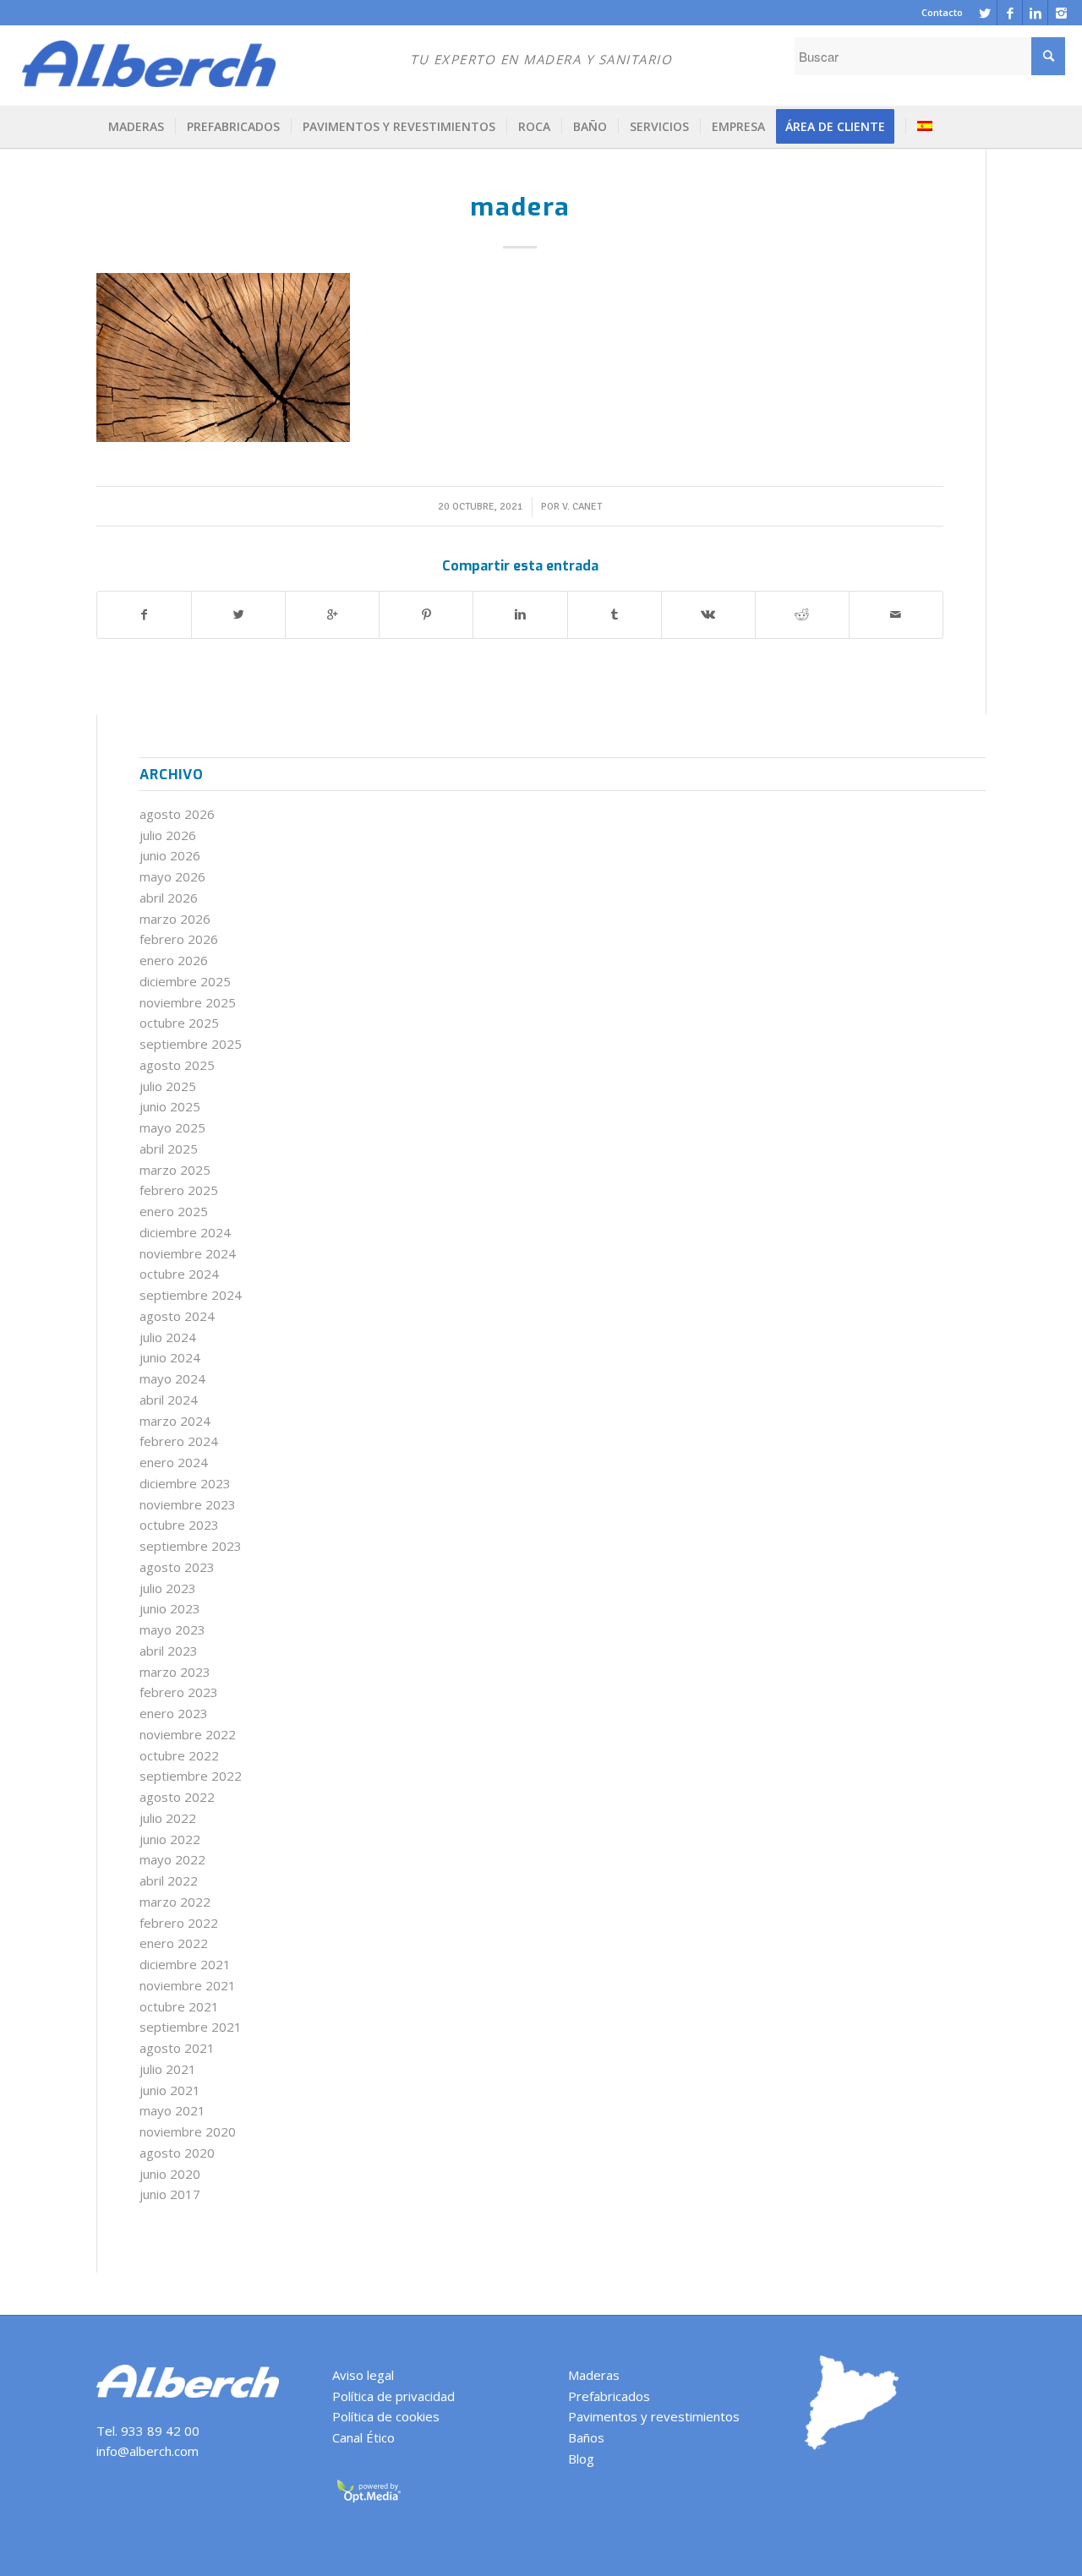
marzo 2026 (174, 918)
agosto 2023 (177, 1566)
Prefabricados (609, 2396)
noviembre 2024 (187, 1253)
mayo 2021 (172, 2110)
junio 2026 (169, 855)
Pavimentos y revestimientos (654, 2416)
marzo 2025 (174, 1169)
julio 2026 (167, 835)
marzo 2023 (174, 1671)
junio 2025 (169, 1106)
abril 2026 (168, 897)
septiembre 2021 (190, 2026)
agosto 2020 (177, 2152)
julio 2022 (167, 1817)
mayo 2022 (172, 1859)
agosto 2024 (177, 1315)
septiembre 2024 (190, 1294)
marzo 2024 (174, 1420)
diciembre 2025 (185, 981)
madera (520, 207)
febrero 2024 (178, 1441)
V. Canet (582, 506)
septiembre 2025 (190, 1043)
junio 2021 (169, 2090)
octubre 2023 (179, 1524)
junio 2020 (169, 2173)
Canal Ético (363, 2437)
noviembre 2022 (187, 1734)
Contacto (942, 12)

□ □ □ □ □ □ □

Your answer must be the full listing, word for word, minus any images.

marzo 2026 (174, 918)
agosto 2023 (177, 1566)
Prefabricados (609, 2396)
noviembre 2024 (187, 1253)
mayo 2021 (172, 2110)
junio 2026 (169, 855)
Pavimentos y revestimientos (654, 2416)
marzo 2025 (174, 1169)
julio 2026 (167, 835)
marzo 2023 (174, 1671)
junio 2025 (169, 1106)
abril 2026 (168, 897)
septiembre 2021 (190, 2026)
agosto 2020 (177, 2152)
julio 2022 (167, 1817)
mayo 2022 (172, 1859)
agosto 2024 (177, 1315)
septiembre 2024 (190, 1294)
marzo 2024 (174, 1420)
diciembre 2025 (185, 981)
madera (520, 207)
febrero 2024 (178, 1441)
V. Canet (582, 506)
septiembre 2025 (190, 1043)
junio 2021 (169, 2090)
octubre 2023 (179, 1524)
junio 2020 (169, 2173)
Canal Ético (363, 2437)
noviembre 2022 (187, 1734)
Contacto (942, 12)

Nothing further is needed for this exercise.